*** Data to use ***

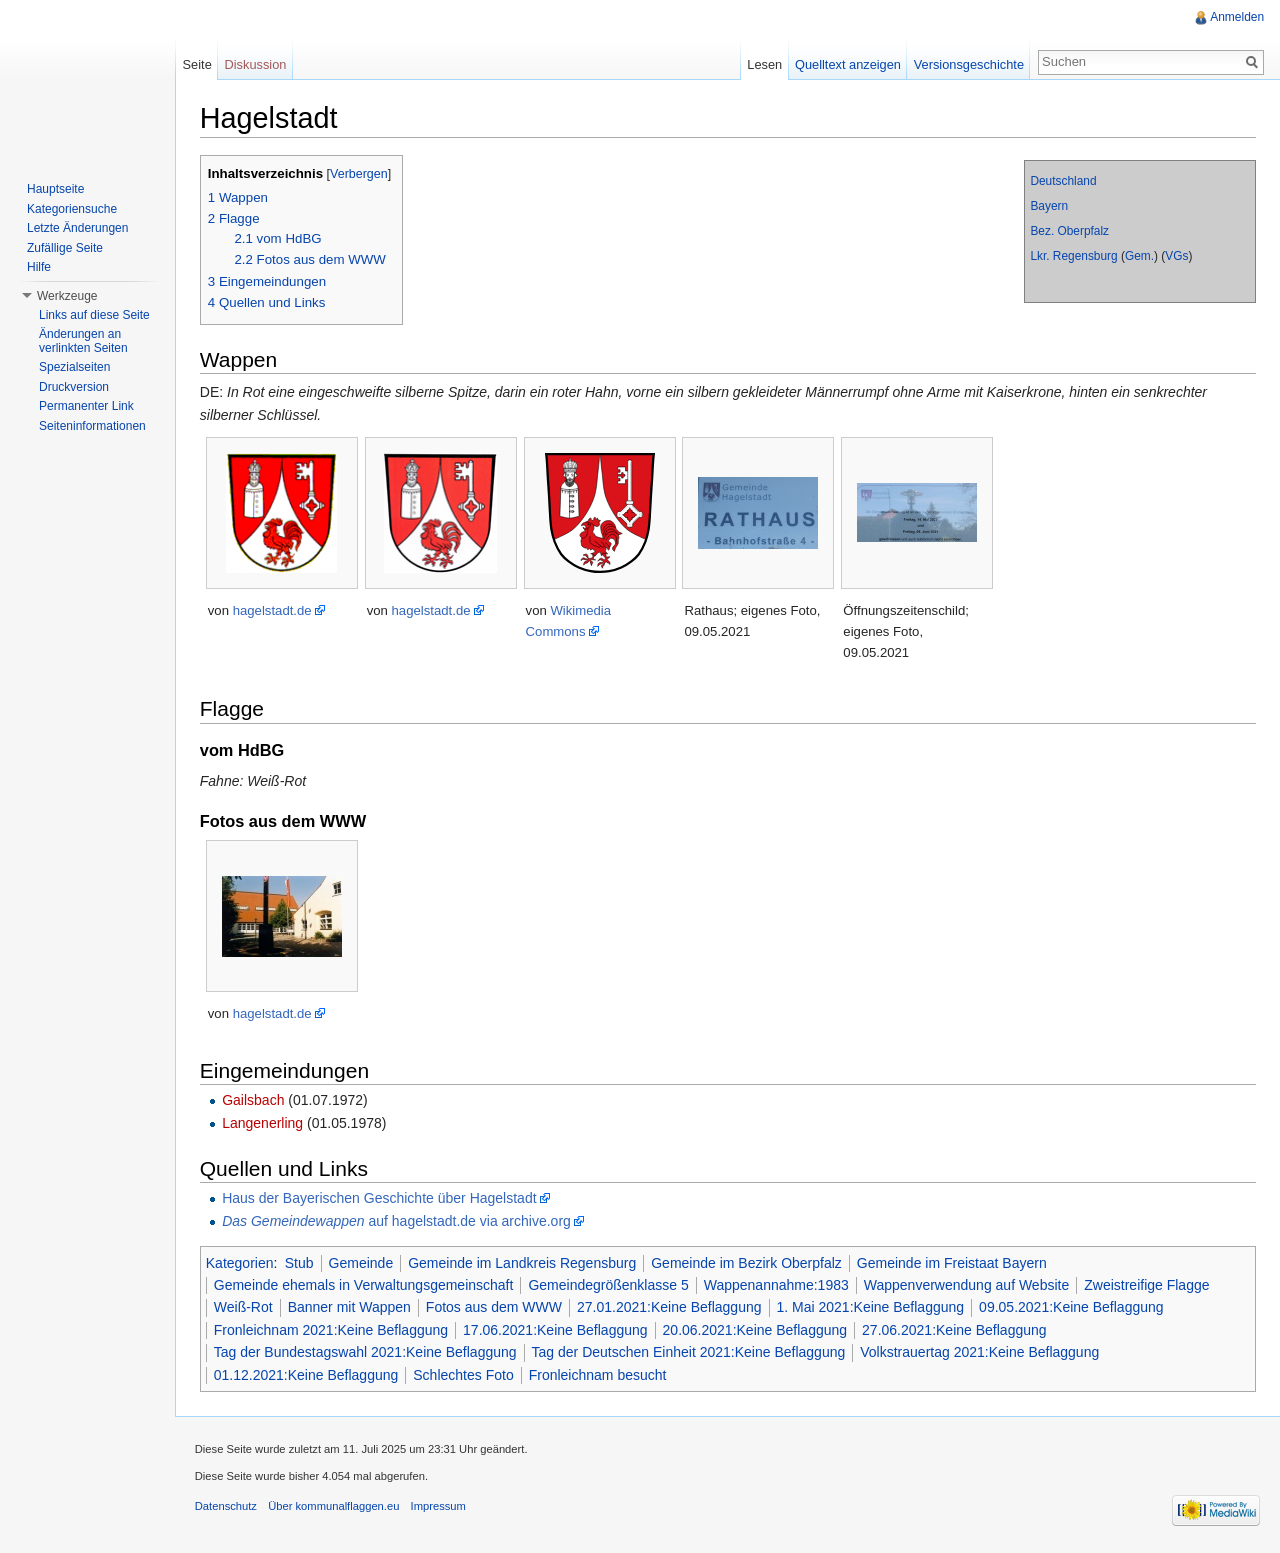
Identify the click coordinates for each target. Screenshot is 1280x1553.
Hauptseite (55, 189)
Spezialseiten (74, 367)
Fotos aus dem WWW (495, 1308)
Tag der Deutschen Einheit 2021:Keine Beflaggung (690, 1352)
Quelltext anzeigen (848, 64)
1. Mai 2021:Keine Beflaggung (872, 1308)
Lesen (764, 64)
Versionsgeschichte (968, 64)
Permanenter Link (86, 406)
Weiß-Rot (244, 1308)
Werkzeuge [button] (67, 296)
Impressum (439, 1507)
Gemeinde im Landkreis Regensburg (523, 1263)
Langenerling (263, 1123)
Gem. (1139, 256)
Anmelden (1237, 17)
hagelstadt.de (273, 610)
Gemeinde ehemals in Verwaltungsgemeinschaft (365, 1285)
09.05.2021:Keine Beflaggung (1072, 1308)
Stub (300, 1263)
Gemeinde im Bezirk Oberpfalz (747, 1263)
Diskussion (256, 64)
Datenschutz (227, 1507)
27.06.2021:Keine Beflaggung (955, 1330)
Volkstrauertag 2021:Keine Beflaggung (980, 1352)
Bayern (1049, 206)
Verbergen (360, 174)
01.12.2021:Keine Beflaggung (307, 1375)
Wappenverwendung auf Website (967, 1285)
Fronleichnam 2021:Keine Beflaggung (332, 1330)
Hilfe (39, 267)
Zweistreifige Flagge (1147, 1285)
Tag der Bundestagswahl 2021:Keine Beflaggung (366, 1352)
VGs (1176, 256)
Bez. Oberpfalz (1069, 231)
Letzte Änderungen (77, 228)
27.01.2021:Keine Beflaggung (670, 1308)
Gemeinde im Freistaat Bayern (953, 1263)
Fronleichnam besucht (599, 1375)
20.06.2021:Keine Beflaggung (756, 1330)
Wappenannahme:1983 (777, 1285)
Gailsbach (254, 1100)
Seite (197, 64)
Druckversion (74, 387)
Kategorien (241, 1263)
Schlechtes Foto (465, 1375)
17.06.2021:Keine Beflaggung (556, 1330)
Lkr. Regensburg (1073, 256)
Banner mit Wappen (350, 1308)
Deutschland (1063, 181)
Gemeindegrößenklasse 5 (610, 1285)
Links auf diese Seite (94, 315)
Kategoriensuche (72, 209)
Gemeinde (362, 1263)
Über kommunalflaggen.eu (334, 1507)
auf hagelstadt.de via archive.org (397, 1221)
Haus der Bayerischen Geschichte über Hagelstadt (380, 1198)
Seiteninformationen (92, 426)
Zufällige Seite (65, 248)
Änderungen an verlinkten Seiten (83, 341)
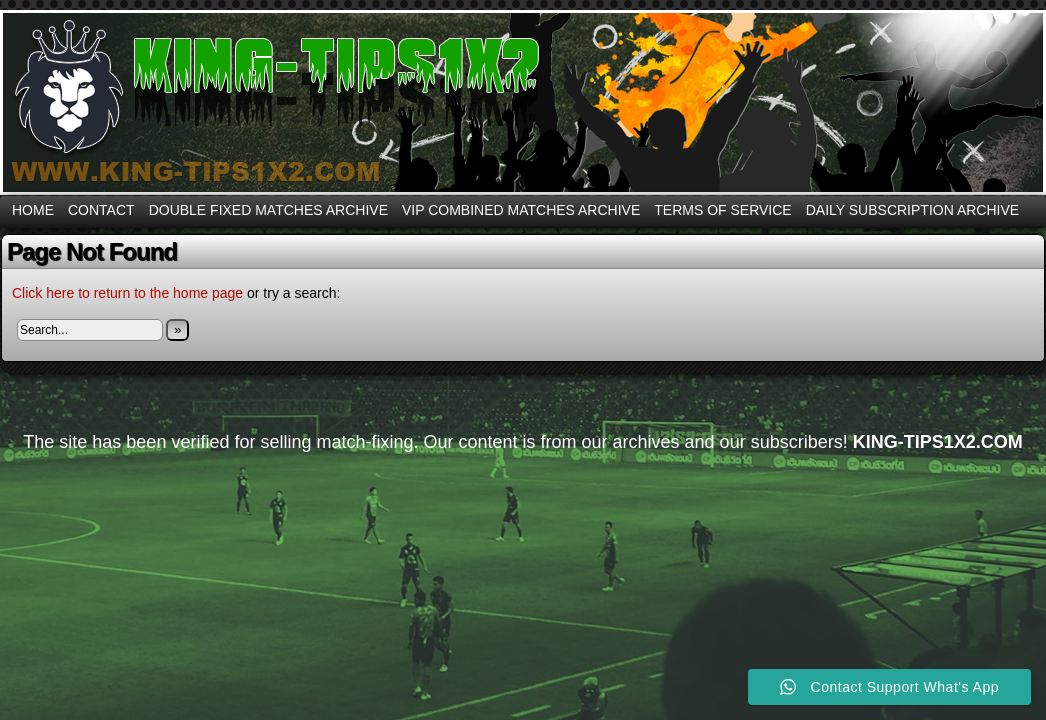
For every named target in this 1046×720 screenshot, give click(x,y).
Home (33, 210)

***

**Task instructions**. Count the lines in the material above that contain the string "click", treating uppercase and lowercase as different, and reply with only that number.

**Solution to the problem**. 2